Passage à lire:
'''
Nous conseillons à la femme ainsi éprouvée de faire preuve de patience envers son mari dans le but de maintenir l'unité de la famille. Elle doit aussi savoir que l'amour et la tendresse ne sont pas une condition essentielle pour la stabilité de la vie conjugale, comme l'a dit ‘Umar (qu'Allah l'agrée) à un homme qui souhaitait divorcer de sa femme parce qu'il ne l'aimait pas : « Malheur à toi, les maisons sont-elles seulement construites sur la base de l’amour ? Où est la considération, où est l’honneur ? ».
Quant à la réponse du mari lorsqu'il demande des relations conjugales, les juristes ont indiqué que si l'épouse accepte de rester avec son mari qui ne pourvoit pas à ses besoins, elle a le droit de lui refuser le droit à l’intimité. Ibn Qudama (l’hanbalite) a écrit dans Al-Mughni : « Si elle accepte de vivre avec lui dans cette situation (le non-paiement de la pension alimentaire), il n'est pas de son devoir de lui permettre l’intimité. ».
Le shirâzî (le chaféite) a mentionné dans Al-Muhadhab : « Si l'épouse choisit de rester avec son mari malgré sa pauvreté, elle n'est pas obligée de lui permettre l’intimité. ». Cependant, il est préférable et plus prudent que l'épouse ne refuse pas de répondre à son mari sans excuse valable, car il existe des preuves générales qui imposent à la femme l'obligation d'obéir à son mari en matière d'intimité, et qui réprouvent le refus sans raison.
'''
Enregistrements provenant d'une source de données
'''
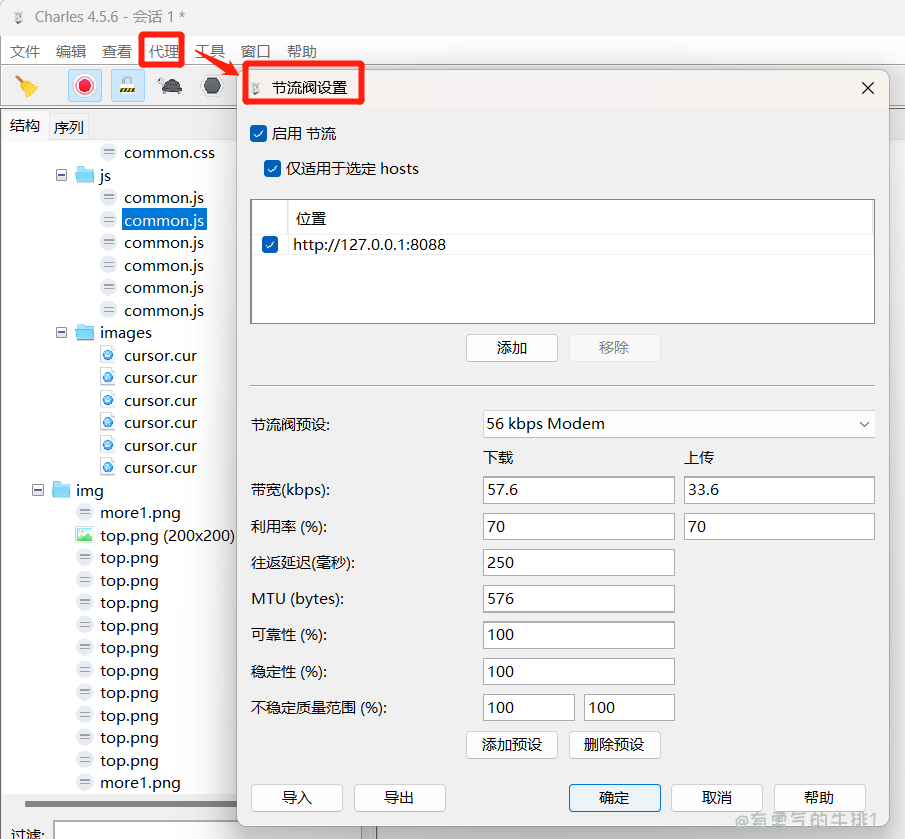
Task: Collapse the img folder tree node
Action: [38, 490]
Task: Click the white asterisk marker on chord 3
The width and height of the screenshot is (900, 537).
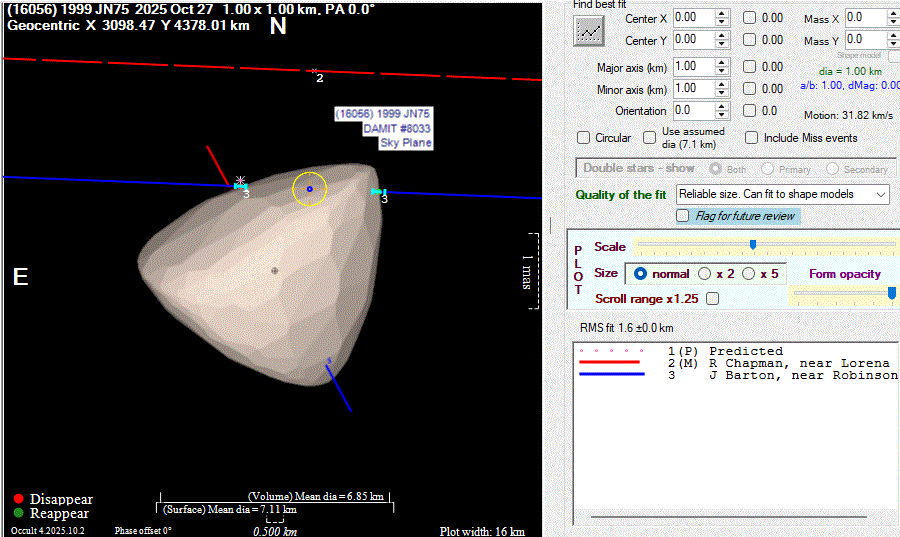Action: pyautogui.click(x=240, y=181)
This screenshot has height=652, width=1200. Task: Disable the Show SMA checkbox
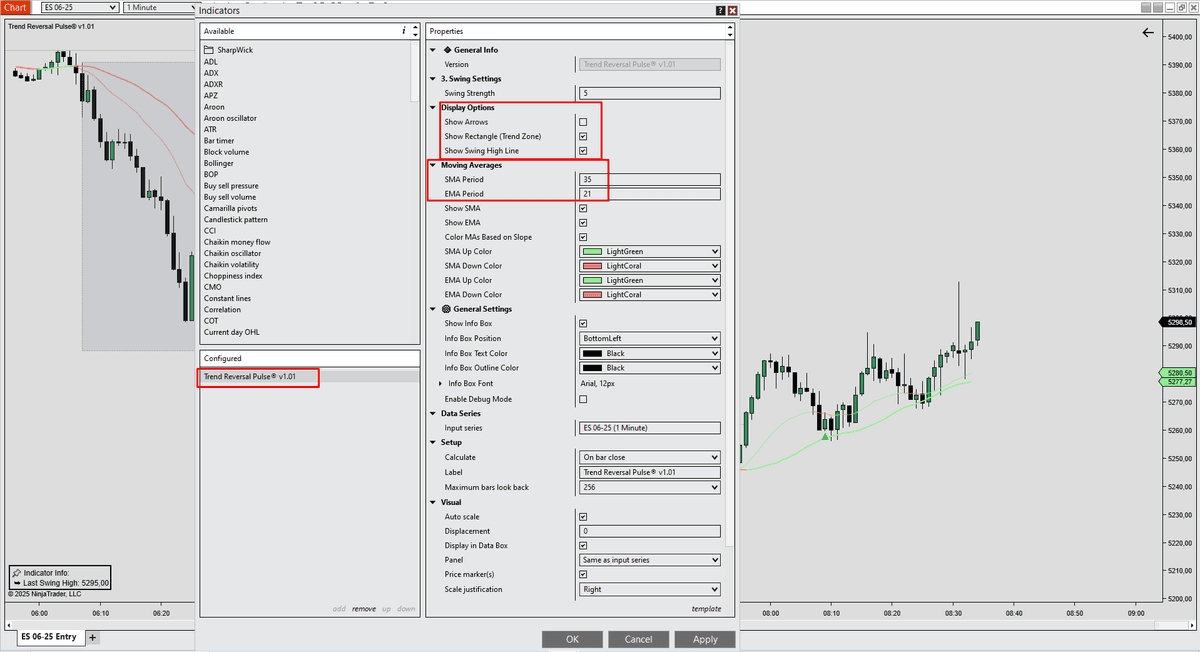585,208
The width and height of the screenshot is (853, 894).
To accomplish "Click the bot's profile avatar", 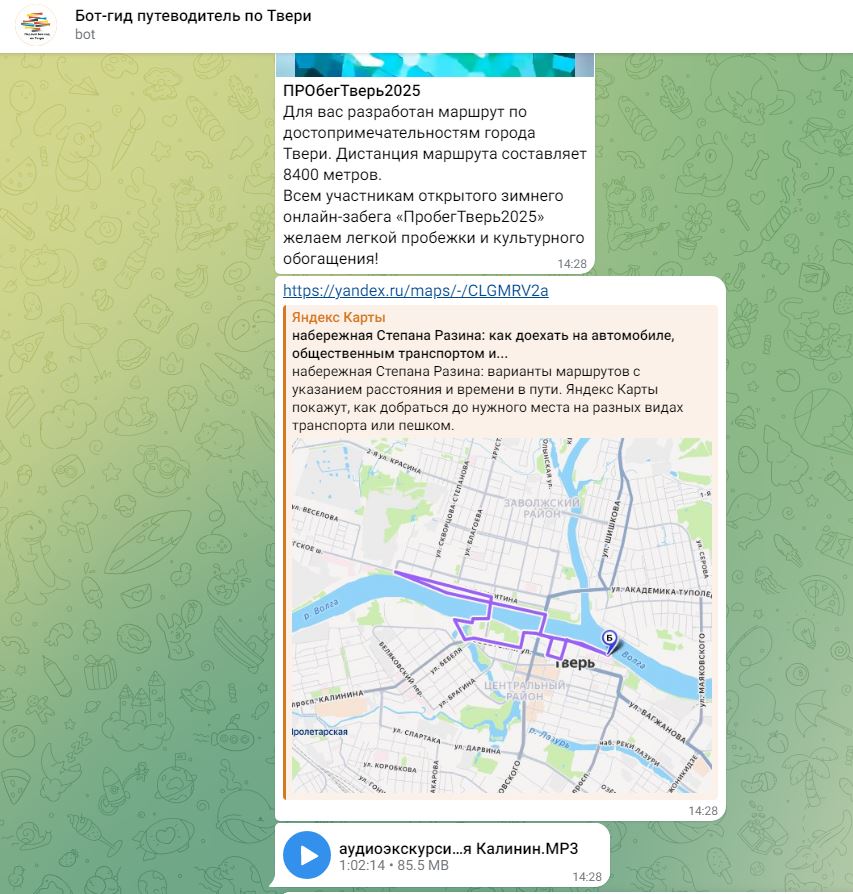I will 35,25.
'''
Extrayez mot pour mot du passage la portion qui commence à « Le shirâzî (le » et se termine à « refus sans raison. ». Ce matériel n'a aucun rapport avec le passage.

Le shirâzî (le chaféite) a mentionné dans Al-Muhadhab : « Si l'épouse choisit de rester avec son mari malgré sa pauvreté, elle n'est pas obligée de lui permettre l’intimité. ». Cependant, il est préférable et plus prudent que l'épouse ne refuse pas de répondre à son mari sans excuse valable, car il existe des preuves générales qui imposent à la femme l'obligation d'obéir à son mari en matière d'intimité, et qui réprouvent le refus sans raison.